Kulturminister François Biltgen vertiefte diese Perspektive: die europäische Bedeutung der Philharmonie, der Beitrag der Kultur zur "Standortpolitik", ein Bekenntnis zur europäischen Kultur. Aus beiden Ansprachen klang derselbe politische Wille: die vorhandenen Konzerthäuser nicht einfach um eins zu vermehren, sondern neue Akzente zu setzen. Auch das ist ungewöhnlich: Statt eine wohltönende Repräsentationsmusik zu verfassen, hat Krzysztof Penderecki mit seiner 8. Sinfonie "Lieder der Vergänglichkeit" geschrieben auf Texte von Eichendorff, Karl Kraus, Hesse, Rilke, Goethe und Achim von Arnim.
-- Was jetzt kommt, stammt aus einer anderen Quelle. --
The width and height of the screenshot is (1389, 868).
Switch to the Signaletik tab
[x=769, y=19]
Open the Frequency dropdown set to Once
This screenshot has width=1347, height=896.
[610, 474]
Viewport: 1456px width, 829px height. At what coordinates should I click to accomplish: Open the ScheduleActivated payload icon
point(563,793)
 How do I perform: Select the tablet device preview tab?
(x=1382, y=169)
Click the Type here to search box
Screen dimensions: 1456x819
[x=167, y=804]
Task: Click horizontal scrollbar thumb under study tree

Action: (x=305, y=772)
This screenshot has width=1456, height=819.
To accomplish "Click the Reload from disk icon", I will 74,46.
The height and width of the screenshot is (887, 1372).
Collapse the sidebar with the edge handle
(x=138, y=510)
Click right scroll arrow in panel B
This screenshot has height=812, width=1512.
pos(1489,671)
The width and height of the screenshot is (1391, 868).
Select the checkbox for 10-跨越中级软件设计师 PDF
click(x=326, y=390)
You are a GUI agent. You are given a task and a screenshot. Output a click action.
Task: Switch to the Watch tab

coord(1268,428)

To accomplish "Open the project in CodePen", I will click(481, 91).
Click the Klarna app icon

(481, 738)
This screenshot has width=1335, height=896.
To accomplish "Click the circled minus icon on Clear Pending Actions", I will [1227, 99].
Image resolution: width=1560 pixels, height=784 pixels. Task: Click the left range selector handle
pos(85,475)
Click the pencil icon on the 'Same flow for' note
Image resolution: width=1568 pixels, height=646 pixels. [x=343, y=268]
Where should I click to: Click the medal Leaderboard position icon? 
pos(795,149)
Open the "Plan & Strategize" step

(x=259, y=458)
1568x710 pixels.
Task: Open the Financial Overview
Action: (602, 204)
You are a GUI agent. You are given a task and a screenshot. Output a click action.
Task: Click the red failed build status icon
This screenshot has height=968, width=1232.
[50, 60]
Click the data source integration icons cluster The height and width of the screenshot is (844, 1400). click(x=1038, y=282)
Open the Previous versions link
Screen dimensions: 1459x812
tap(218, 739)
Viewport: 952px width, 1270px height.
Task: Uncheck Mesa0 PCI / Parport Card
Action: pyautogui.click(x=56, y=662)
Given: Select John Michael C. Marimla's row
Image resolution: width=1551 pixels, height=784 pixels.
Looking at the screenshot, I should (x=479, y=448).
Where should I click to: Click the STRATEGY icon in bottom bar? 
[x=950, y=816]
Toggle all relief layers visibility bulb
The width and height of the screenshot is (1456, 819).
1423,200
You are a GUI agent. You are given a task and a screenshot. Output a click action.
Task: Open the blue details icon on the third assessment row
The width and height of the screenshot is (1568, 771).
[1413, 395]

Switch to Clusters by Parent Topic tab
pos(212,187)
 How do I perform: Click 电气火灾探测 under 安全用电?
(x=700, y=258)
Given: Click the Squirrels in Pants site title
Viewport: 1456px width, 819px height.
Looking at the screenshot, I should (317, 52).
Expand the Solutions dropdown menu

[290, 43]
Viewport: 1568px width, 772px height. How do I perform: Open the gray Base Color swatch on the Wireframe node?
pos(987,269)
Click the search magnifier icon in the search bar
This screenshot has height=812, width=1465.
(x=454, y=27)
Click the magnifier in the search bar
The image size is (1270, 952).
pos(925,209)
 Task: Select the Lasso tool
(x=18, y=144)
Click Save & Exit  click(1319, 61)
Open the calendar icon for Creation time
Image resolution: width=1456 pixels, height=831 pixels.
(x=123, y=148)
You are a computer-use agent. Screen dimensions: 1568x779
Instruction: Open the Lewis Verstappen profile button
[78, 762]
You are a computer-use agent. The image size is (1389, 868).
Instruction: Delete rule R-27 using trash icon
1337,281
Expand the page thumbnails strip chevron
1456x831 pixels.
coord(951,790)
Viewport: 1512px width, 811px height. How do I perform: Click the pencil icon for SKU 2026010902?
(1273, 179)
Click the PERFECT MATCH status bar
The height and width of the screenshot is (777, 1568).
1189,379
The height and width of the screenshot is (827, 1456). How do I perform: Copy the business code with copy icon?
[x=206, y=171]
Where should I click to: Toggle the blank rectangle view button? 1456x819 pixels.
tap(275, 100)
Ein polnischer Komponist vertont deutsche Naturlyrik zur Eröffnung eines luxemburgischen Konzerthauses, welch eine europäische Perspektive! Und dazu im hochtechnisierten Ambiente eines modernen Konzertsaals die Mahnung vor einer Naturzerstörung, die den Menschen Lebensgrundlagen und Selbstbild nehmen würde. Krzysztof Penderecki hat eine rückwärts gewandte, eine zuweilen sogar resignative Musik geschrieben. Aber er meidet die Nostalgie, verweigert sich aller Gemütlichkeit und bleibt doch zugänglich für die, denen Avantgarde fremd ist. Gleichermaßen sensibel und deutlich hat er den Tonfall jedes Gedichts in Musik gesetzt: nach den neoromantischen Eichendorff-Vertonungen klingt bei Karl Kraus die vertrackte Verbindung aus wienerischem Expressionismus, kulturkritischer Skepsis und Sehnsucht nach Ursprünglichkeit mit. Penderecki arbeitet souverän mit einer ungemein breiten Palette von Kompositionstechniken, von einer sakral anmutenden Chor-Polyphonie bei Hesses berühmten "Herbsttag" bis zum dramatischen, expressionistischen Idiom in der ungemein bildkräftigen Vertonung von Goethes "Sag‘ ich euch's, geliebte Bäume" - ein Höhepunkt in Werk und Aufführung. Dazu ein farbenreicher Orchesterklang, frei von allem dumpf Massiven, mit Glanzlichtern im Bläsersatz und nuancierten, helldunklen Streicher-Klangflächen. Und all das exzellent musiziert. Unter Bramwell Tovey gab das "Orchestre Philharmonique du Luxembourg" im neuen Saal einen glänzenden Einstand: der bewegliche, homogene Streichersatz, die Bläser mit Präzision, Strahlkraft und Kultur. Die Solisten Olga Pasichnyk, Agnieszka Rehlis und Wojtek Drabowicz sind in Tragfähigkeit, Textdeutlichkeit und Legatokultur schwer zu übertreffen. Auch die EuropaChor-Akademie (Joshard Daus) im vielfältigen Spiel der Klänge, Farben und Stimmungen deutliche, wichtige Schwerpunkte.Musizieren in optimaler Akustik

Die akustischen Bedingungen sind optimal. Die Musik klingt transparent und doch warm, entfaltet sich, ohne zu erdrücken, fächert sich farbenreich auf, ohne in Einzelelemente zu zerfasern, besitzt Glanz ohne vordergründige Brillanz. Ein Ideal. Ein Versprechen. Die Zustimmung des Publikums blieb ohne vorlauten Jubel. Dafür war der Anlass zu gewichtig. Ein großer Tag für die Kultur - nicht nur in Luxemburg, nicht nur in der Großregion sondern in ganz Europa.